Records for the exercise:
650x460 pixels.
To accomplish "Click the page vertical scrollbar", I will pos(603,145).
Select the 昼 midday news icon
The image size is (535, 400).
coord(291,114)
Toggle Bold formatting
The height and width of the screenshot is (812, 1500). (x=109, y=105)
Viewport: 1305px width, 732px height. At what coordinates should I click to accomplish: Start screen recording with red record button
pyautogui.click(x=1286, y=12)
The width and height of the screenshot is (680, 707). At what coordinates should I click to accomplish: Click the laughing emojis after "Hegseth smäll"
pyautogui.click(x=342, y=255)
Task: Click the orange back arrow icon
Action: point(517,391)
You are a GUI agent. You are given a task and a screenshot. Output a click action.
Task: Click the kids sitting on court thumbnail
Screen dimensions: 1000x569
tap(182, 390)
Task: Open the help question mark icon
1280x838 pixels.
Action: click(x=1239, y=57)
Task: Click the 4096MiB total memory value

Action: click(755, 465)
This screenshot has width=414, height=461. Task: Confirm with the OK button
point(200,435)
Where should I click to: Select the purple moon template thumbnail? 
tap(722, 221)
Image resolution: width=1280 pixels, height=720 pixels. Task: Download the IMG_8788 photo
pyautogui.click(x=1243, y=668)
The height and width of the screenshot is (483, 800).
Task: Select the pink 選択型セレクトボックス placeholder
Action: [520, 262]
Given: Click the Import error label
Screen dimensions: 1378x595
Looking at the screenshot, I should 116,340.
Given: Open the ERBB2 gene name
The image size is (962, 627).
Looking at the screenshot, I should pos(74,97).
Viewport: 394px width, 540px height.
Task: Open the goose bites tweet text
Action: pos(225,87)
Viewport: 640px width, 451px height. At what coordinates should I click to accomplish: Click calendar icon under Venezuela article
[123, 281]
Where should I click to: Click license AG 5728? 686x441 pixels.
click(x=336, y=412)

Exercise aim:
Each line of the data is to be restated exactly.

Answer space:
650x460 pixels.
To accomplish "Click the page vertical scrollbar", I will pos(603,145).
Select the 昼 midday news icon
The image size is (535, 400).
coord(291,114)
Toggle Bold formatting
The height and width of the screenshot is (812, 1500). (x=109, y=105)
Viewport: 1305px width, 732px height. At what coordinates should I click to accomplish: Start screen recording with red record button
pyautogui.click(x=1286, y=12)
The width and height of the screenshot is (680, 707). At what coordinates should I click to accomplish: Click the laughing emojis after "Hegseth smäll"
pyautogui.click(x=342, y=255)
Task: Click the orange back arrow icon
Action: point(517,391)
You are a GUI agent. You are given a task and a screenshot. Output a click action.
Task: Click the kids sitting on court thumbnail
Screen dimensions: 1000x569
tap(182, 390)
Task: Open the help question mark icon
1280x838 pixels.
Action: click(x=1239, y=57)
Task: Click the 4096MiB total memory value

Action: click(755, 465)
This screenshot has width=414, height=461. Task: Confirm with the OK button
point(200,435)
Where should I click to: Select the purple moon template thumbnail? 
tap(722, 221)
Image resolution: width=1280 pixels, height=720 pixels. Task: Download the IMG_8788 photo
pyautogui.click(x=1243, y=668)
The height and width of the screenshot is (483, 800).
Task: Select the pink 選択型セレクトボックス placeholder
Action: [520, 262]
Given: Click the Import error label
Screen dimensions: 1378x595
Looking at the screenshot, I should 116,340.
Given: Open the ERBB2 gene name
The image size is (962, 627).
Looking at the screenshot, I should pos(74,97).
Viewport: 394px width, 540px height.
Task: Open the goose bites tweet text
Action: pos(225,87)
Viewport: 640px width, 451px height. At what coordinates should I click to accomplish: Click calendar icon under Venezuela article
[123, 281]
Where should I click to: Click license AG 5728? 686x441 pixels.
click(x=336, y=412)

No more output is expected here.